The first-generation model for speech recognition and synthesis was launched in April. The second generation handles alphanumeric input more effectively, short utterances, accents, background noise, and telephony-grade audio (8 kHz). It also brings “polyglot voices” (the ability to switch languages mid-conversation), asynchronous tool calls, and a sensitivity control for voice detection, giving users more or less time to finish their sentence.
AWS launches Nova into the web automation space
Under the Nova Forge brand, AWS continues training its own models from various checkpoints, using off-the-shelf specialized datasets or importing them. The suite relies on SageMaker AI tooling and can optionally perform reinforcement learning.

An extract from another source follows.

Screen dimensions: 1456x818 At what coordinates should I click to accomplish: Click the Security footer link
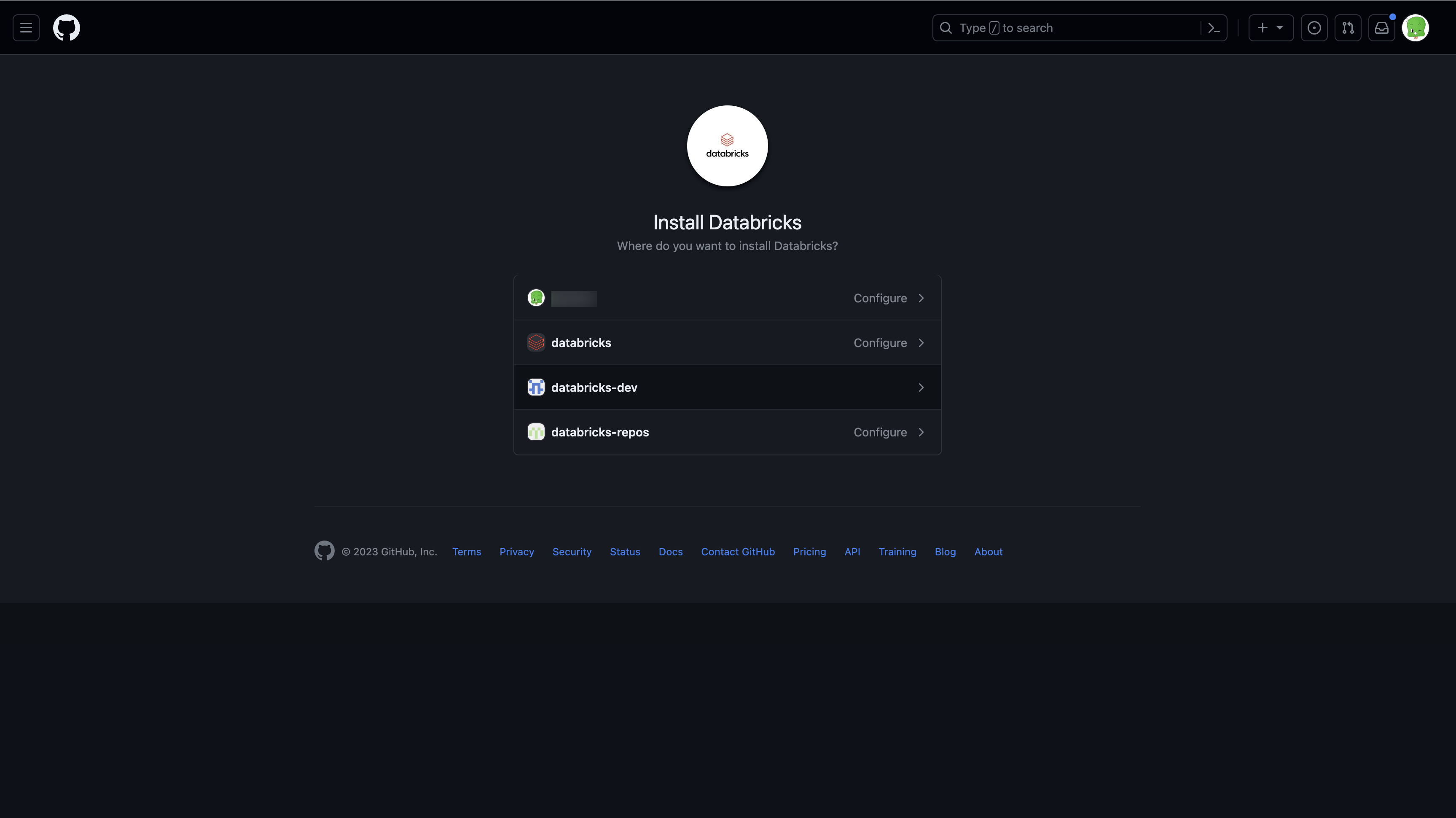571,551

There is also a model from Amazon (Nova 2 Lite) at the base of Nova Act, a service for agent automation for web browsers. It is integrated with the Strands Agents orchestration framework.

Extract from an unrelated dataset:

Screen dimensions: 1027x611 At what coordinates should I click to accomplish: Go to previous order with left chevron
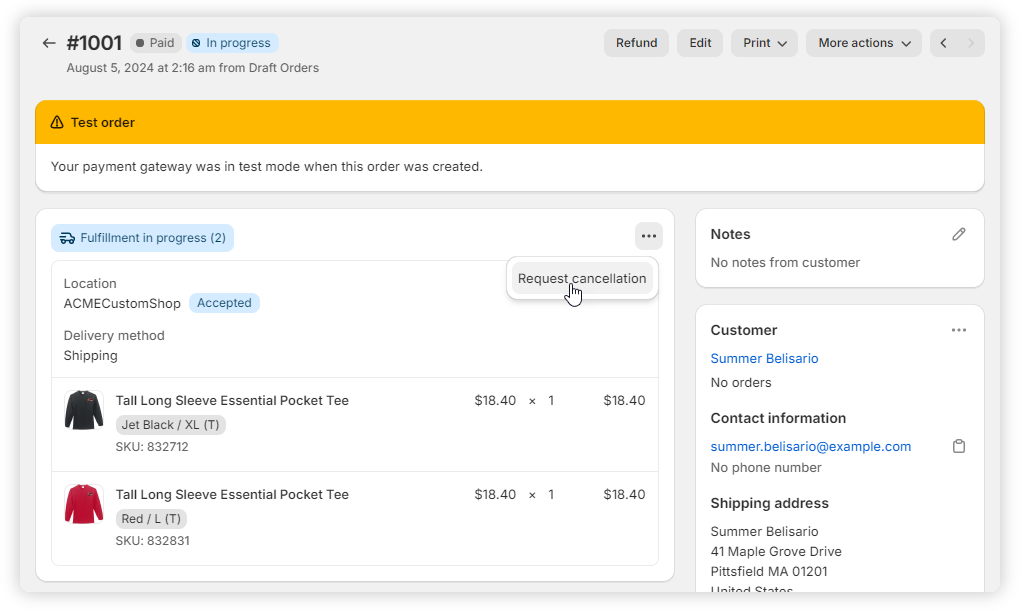click(943, 43)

Synthetic data through a privacy lens
The MLflow tracking servers that can be grafted onto SageMaker since last year to oversee ML experiments now offer a serverless option. With the ability to share instances across AWS accounts and domains.

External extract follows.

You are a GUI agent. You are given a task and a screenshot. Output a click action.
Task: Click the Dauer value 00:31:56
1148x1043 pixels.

The Clean Rooms service now enables creating synthetic datasets (tabular, intended to train regression and classification models; not LLMs). The system uses a model that reproduces the statistical patterns of the original dataset while removing identifying data. In this sense, it is presented as an alternative to anonymization techniques.
AI Factories: AWS also embraces the concept
AWS is adopting the AI Factories concept with a new offering by that name. Not much is known yet, other than that it should enable deploying managed AI clusters (Trainium and NVIDIA GPUs + AWS services) in customers’ data centers, “like a private AWS region.” The first reference client: the Saudi company HUMAIN, which will set up an on-site AI zone with up to 150,000 GPUs.
Durable Lambda functions
Durable Lambda functions aren’t limited to AI workloads, but they could make their execution easier.
By durable, we mean “with a lifetime that can reach up to one year.” They can be paused until certain conditions are met (typically external events). Only the active compute time is billed.
An SDK integrates with the function code to implement these pauses, as well as “steps” to avoid restarting execution from the beginning in case of failure.